Un equipo de especialistas de la ANLIS Malbrán finalizó esta semana en Ushuaia el operativo de captura de ratones silvestres para avanzar en la investigación epidemiológica por hantavirus.
El dato más relevante que dejaron los procedimientos fue que no se detectaron ejemplares de Oligoryzomys longicaudatus, conocido como “ratón colilargo”, considerado el principal reservorio del virus Andes, una de las variantes de hantavirus presentes en la Argentina.
Los trabajos se realizaron en zonas periféricas de Ushuaia y también dentro del Parque Nacional Tierra del Fuego, en el marco de la investigación iniciada tras el brote registrado en el crucero MV Hondius.
El objetivo del operativo fue determinar si existía circulación activa del virus en especies silvestres de la región y reunir información clave para el monitoreo sanitario en el extremo sur del país.
Aunque el principal portador no apareció durante las capturas, los especialistas sí encontraron ejemplares de Abrothrix hirta y Abrothrix olivacea, dos especies de roedores que anteriormente habían sido asociadas a la circulación de hantavirus en áreas del sur argentino. Sin embargo, desde el organismo aclararon que hasta el momento no existe evidencia de que los animales capturados estén infectados.

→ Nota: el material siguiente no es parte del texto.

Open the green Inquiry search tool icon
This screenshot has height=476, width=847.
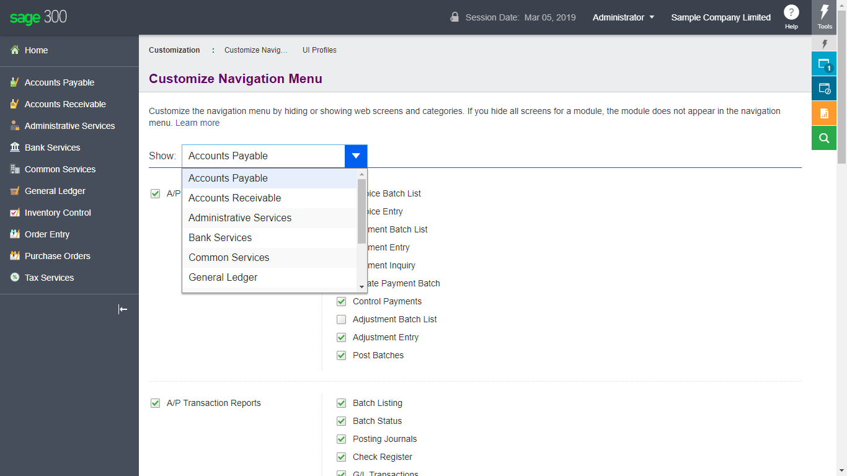[x=823, y=138]
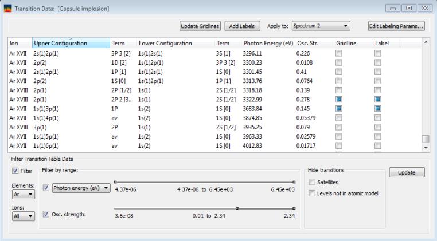
Task: Toggle the Osc. strength filter checkbox
Action: point(46,215)
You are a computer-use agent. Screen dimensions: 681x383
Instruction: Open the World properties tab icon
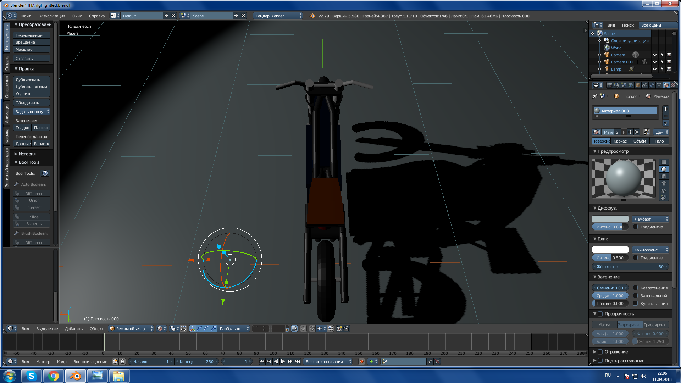tap(631, 85)
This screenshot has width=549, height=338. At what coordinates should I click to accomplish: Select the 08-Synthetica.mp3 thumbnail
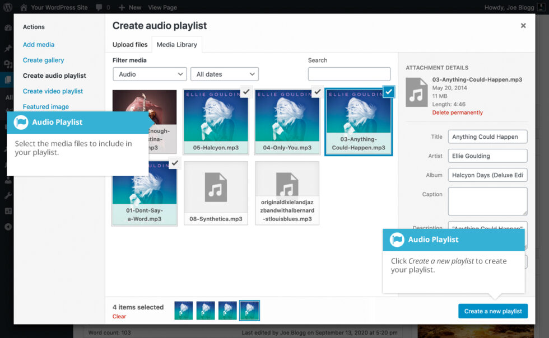[x=216, y=193]
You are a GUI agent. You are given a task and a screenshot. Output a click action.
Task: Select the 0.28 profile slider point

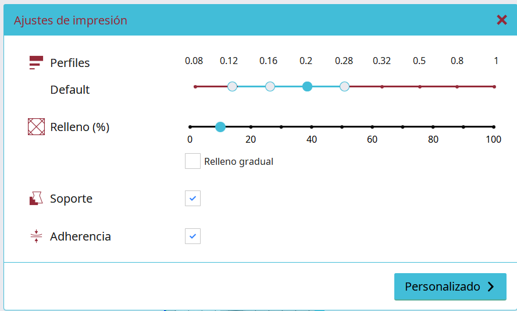pyautogui.click(x=344, y=87)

La doctora Carla Bellomo, integrante del Servicio de Biología Molecular del Instituto Nacional de Enfermedades Infecciosas (INEI) y responsable de los operativos en Ushuaia, explicó que ahora comenzará una etapa clave de análisis de laboratorio. “Hasta el momento no contamos con evidencia que permita confirmar infección en las especies capturadas. Debemos continuar con estudios específicos para determinar si son positivas para hantavirus”, señaló.
Las muestras recolectadas ya fueron enviadas al Laboratorio Nacional de Referencia para hantavirus de la ANLIS Malbrán. Allí se realizarán estudios serológicos para detectar anticuerpos contra el virus. En caso de encontrarse resultados sospechosos o positivos, los investigadores avanzarán con pruebas moleculares de ARN y técnicas RT-PCR para buscar material genético viral.
Si finalmente se confirma la circulación del hantavirus en algunas de las muestras, el siguiente paso será realizar secuenciaciones genéticas para identificar posibles variantes y obtener información epidemiológica más precisa sobre el comportamiento del virus en Tierra del Fuego.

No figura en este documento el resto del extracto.